[Data for the task]
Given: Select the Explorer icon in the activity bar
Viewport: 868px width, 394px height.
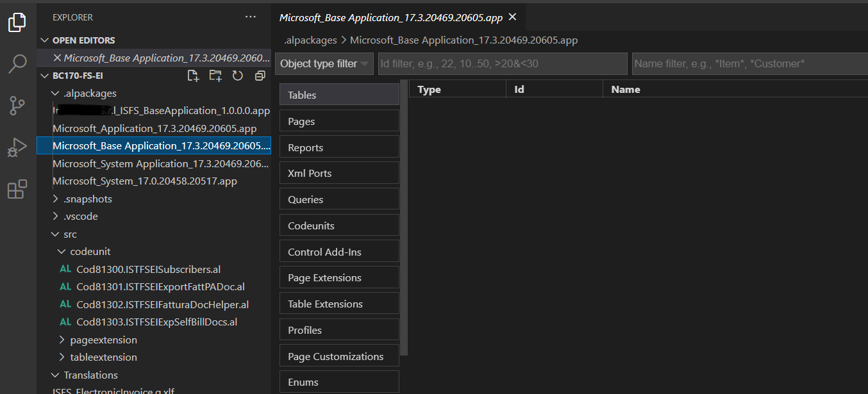Looking at the screenshot, I should pos(17,21).
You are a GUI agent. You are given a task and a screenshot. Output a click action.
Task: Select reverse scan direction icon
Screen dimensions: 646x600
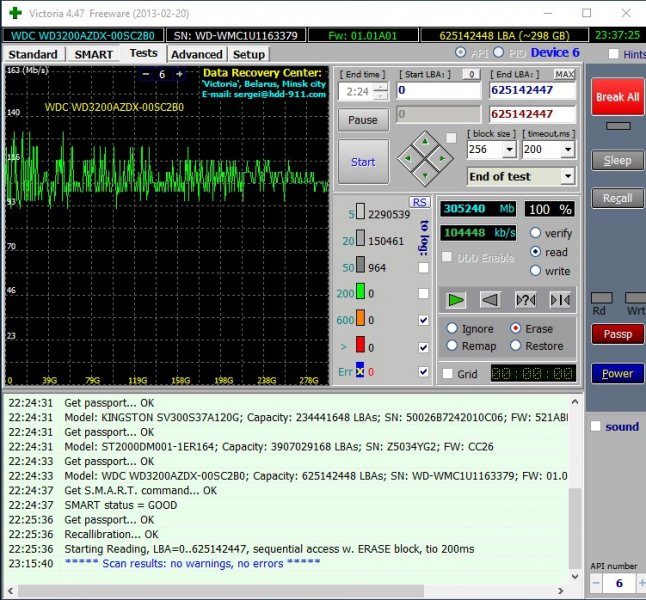[491, 299]
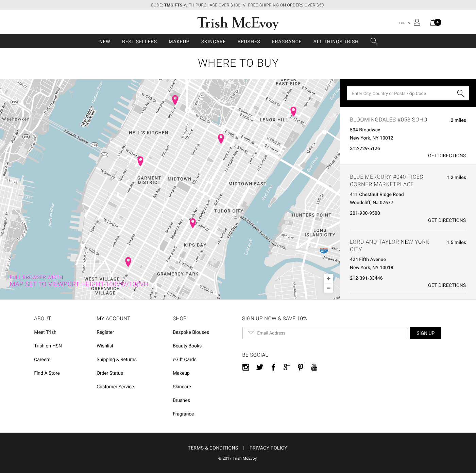Zoom in on the map
Viewport: 476px width, 473px height.
pyautogui.click(x=328, y=279)
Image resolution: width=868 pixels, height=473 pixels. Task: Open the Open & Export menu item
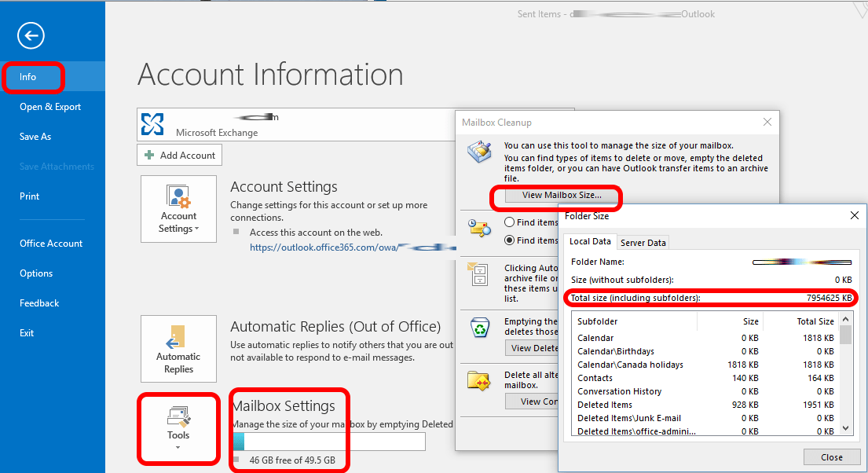tap(50, 107)
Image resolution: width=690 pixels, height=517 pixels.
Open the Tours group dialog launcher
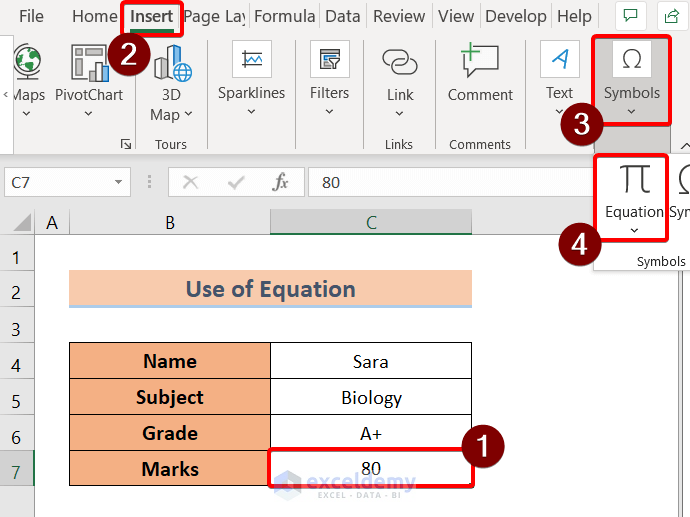pyautogui.click(x=126, y=145)
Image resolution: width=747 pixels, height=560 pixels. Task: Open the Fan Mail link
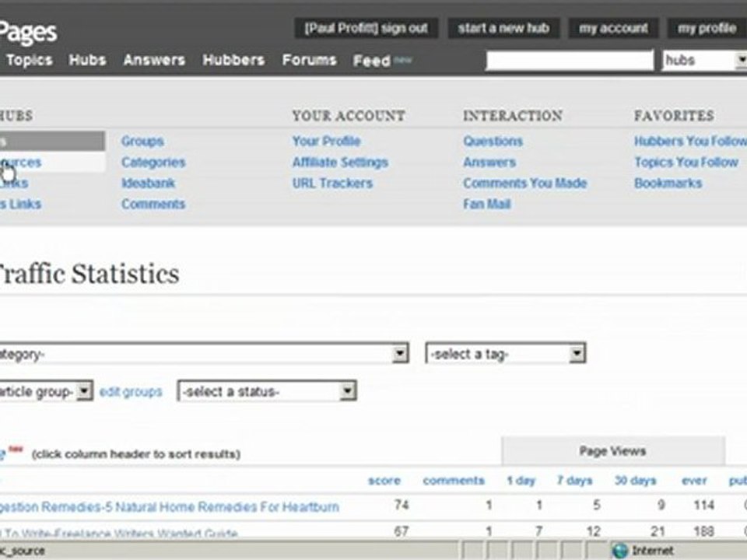489,205
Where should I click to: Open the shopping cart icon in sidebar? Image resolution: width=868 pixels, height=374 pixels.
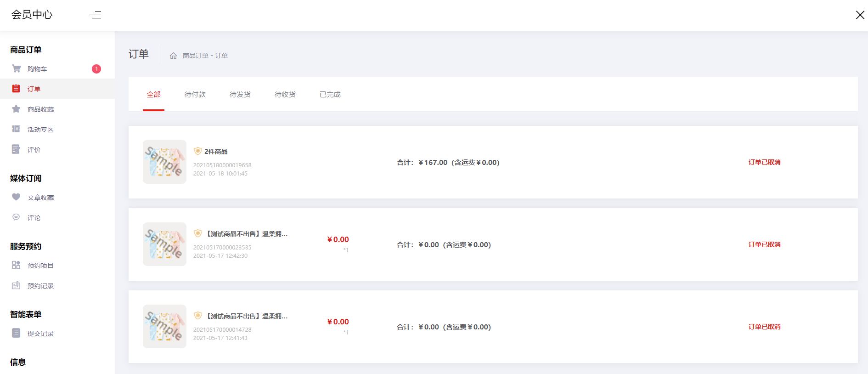(17, 68)
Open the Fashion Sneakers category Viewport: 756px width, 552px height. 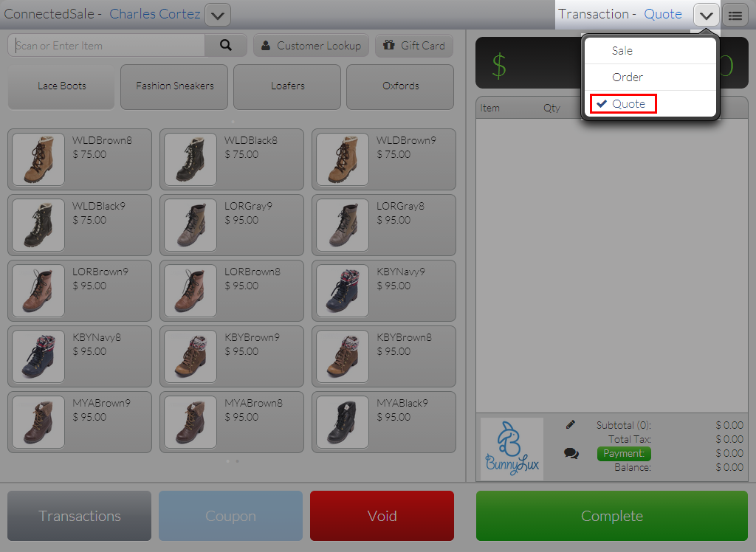tap(174, 87)
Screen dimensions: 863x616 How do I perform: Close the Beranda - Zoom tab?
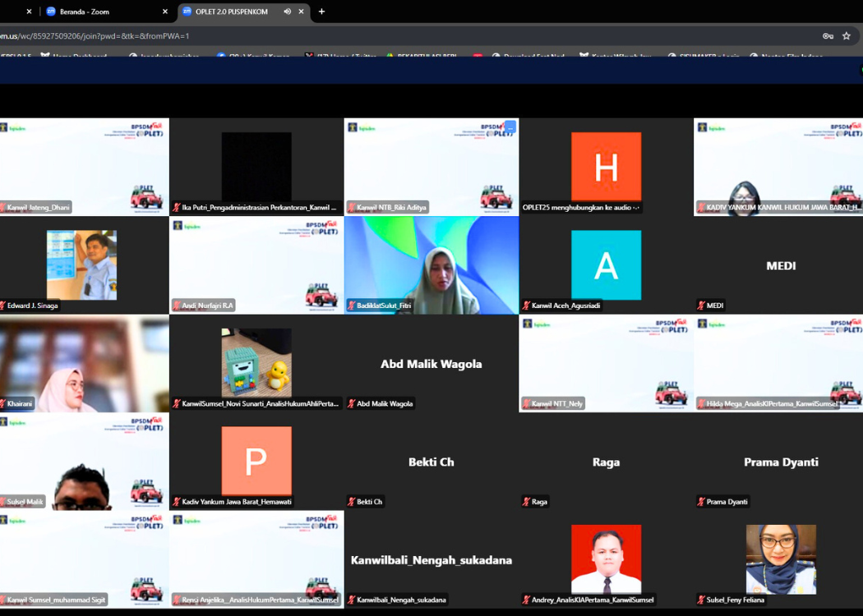coord(165,11)
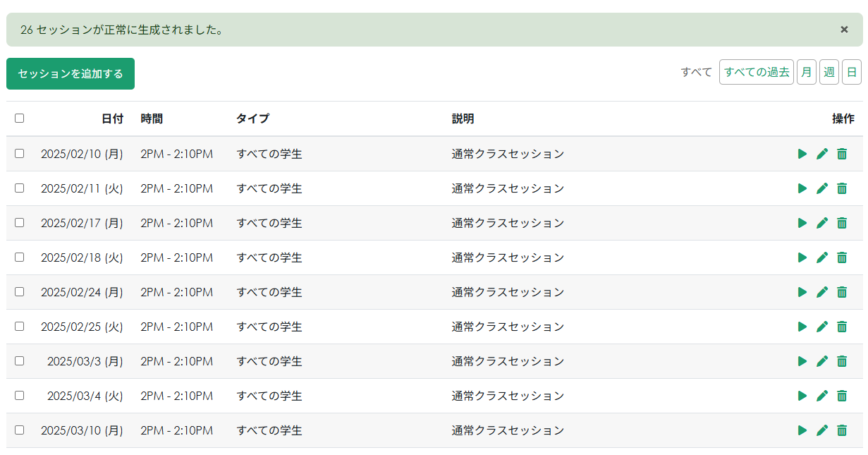Take attendance for 2025/03/3 session
Screen dimensions: 868x455
tap(802, 361)
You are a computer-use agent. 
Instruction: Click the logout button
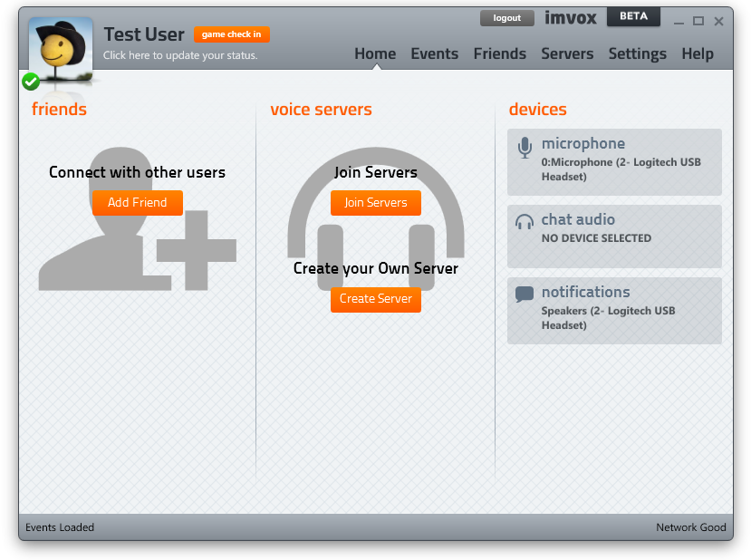[507, 18]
[/Data for the task]
• _Work to complete_:
Go through the records and count the lines that include the string "Select"; state that number alone.

• _Result of the exercise_:
2